PAGE EXTRACT Block Start

The 131st Aviation Regiment is a regiment of the United States Army, constituted under the United States Army Regimental System.

The 31st Aviation Company was first raised for the 31st Infantry Division (United States) in 1959. In 1964 the first unit bearing the name 31st Aviation Battalion was established, again as part of the 31st Infantry Division.

The 131st Aviation Regiment traces its history to the 31st Aviation Battalion. The battalion was organized, probably the second unit under that title, on 1 October 1986, from new and existing units in the Alabama, District of Columbia, and Florida Army National Guard as the 31st Aviation Battalion with headquarters at Montgomery, Alabama. Reorganized and redesignated 1 October 1987 as the 131st Aviation, a parent regiment under the United States Army Regimental System, to consist of the 1st Battalion and Companies E and F. Reorganized 1 September 1990 in the Alabama and Colorado Army National Guard to consist of the 1st Battalion and Companies E and F. Reorganized 1 September 1995 in the Alabama, Colorado, and Georgia Army National Guard to consist of the 1st Battalion and Companies E and F.

The 1/131st flew the CH-47 Chinook and UH-60 Blackhawk helicopters in the late 1990s.

==Structure==

- 1st Battalion
  - Company A at Army Aviation Support Facility #1, Montgomery Regional Airport (AL ARNG).

PAGE EXTRACT Block End
RECORD SET Block Start

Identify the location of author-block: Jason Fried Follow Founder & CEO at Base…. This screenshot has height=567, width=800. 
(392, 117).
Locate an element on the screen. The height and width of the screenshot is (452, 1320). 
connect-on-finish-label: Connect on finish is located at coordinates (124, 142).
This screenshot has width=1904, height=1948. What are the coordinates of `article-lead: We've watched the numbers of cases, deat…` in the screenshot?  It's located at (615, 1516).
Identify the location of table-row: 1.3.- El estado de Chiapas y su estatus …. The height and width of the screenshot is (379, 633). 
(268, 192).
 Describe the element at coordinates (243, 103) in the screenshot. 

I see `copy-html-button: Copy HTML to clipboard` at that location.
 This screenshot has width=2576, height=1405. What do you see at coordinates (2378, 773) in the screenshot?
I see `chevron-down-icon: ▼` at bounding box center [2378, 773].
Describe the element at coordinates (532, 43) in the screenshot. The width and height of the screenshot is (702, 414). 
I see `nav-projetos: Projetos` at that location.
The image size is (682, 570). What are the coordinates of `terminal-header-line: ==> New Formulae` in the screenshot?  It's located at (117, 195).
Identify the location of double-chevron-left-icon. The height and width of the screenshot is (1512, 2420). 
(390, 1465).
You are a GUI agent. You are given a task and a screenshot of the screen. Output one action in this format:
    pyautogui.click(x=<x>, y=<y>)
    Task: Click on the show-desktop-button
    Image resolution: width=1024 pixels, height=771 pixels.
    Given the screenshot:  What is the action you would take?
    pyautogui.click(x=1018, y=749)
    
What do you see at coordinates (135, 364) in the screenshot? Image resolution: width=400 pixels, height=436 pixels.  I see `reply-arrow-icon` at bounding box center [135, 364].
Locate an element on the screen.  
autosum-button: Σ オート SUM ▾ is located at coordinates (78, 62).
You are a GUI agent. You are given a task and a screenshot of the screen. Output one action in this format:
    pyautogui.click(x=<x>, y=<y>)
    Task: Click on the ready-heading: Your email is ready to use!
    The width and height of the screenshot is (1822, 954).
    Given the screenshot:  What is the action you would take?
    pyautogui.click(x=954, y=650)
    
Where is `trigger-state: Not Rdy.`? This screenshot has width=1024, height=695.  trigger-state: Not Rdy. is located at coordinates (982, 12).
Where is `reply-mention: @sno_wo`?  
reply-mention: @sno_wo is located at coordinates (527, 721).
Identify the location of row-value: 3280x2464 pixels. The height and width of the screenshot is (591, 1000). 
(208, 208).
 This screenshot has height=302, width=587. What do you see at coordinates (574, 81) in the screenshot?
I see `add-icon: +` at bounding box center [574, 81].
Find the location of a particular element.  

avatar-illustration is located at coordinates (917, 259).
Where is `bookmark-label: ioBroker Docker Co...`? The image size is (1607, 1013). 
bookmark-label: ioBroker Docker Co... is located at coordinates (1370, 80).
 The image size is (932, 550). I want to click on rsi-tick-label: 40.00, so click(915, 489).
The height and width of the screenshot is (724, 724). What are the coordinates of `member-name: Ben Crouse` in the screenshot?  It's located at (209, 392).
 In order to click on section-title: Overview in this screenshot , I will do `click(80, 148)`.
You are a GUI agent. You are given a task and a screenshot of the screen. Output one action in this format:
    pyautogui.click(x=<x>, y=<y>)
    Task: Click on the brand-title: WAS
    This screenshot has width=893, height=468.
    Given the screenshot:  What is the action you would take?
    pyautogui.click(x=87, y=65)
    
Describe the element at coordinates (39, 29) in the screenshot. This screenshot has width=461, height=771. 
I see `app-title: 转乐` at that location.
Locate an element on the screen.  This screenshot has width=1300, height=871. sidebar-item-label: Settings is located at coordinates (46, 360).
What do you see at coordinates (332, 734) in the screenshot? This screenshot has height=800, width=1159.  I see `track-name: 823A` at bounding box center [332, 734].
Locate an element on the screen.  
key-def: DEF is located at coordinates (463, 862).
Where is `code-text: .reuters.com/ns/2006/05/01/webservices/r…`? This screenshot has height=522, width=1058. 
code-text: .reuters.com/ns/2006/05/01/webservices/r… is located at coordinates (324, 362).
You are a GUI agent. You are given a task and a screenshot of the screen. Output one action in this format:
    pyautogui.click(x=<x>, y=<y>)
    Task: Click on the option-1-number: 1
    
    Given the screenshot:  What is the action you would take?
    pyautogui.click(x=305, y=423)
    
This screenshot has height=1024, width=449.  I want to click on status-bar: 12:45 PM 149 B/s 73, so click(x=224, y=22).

RECORD SET Block End

| ASSIGNMENT |
Please continue the 131st Aviation Regiment text, which stands above the rows, starting right after its last line.

| REPLY |
  - Company B at Army Aviation Support Facility #3, Mobile Regional Airport (AL ARNG).
  - Company C at Army Aviation Support Facility #2, Rowan County Airport (NC ARNG)

==1st Battalion==
The 1st Battalion (Assault), 131st Aviation Regiment is a U.S. Army helicopter battalion. The unit first deployed to Kuwait in 1998 in support of "Operation Desert Fox." After several rotations in Kuwait the unit then entered Kosovo in 2003 (KFOR-5A) in support of "Operation Enduring Freedom". It deployed to Iraq in September 2006 as a subordinate unit of Task Force Mustang as part of Operation Iraqi Freedom and also in June 2011 as a part of Task Force Nomad in support of Operation New Dawn. The battalion currently flies UH-60 Blackhawk aircraft. It is home based at Dannelly Field, Alabama, and Mobile, Alabama as part of the Alabama Army National Guard 122d Troop Command.

In 2006 the battalion was made up as follows:
- HHC – Headquarters and Headquarters Company "Palehorse"
- Company A – "Death's Angels" – UH-60 Blackhawk – Flight Company – Hope Hull, AL
- Company B – "Mobile Mafia" – UH-60 Blackhawk - Flight Company – Mobile, AL
- Company C – "Killdevils" – UH-60 Blackhawk - Flight Company, (North Carolina Army National Guard).
- Company D – "Ghostriders" – Aviation Maintenance Company – Hope Hull, AL
- Company E – "Diamondbacks" - Forward Support Company - Hope Hull, AL

After several months of Theater Immersion Training at Fort Hood, Texas and Fort Sill, Oklahoma, the composite battalion deploying to Iraq were certified "Fit to Fight" by Lt. Gen. Russel L. Honoré, commanding general, First U.S. Army, on 30 July 2006. The unit shipped to Kuwait in late summer 2006, completed "boots on the ground" training at Camp Buehring, and entered Iraq in September as one of five battalions of Task Force Mustang in support of Operation Iraqi Freedom. The battalion principally flew out of Balad Air Base (AKA) Camp Anaconda) and flew missions all over Iraq.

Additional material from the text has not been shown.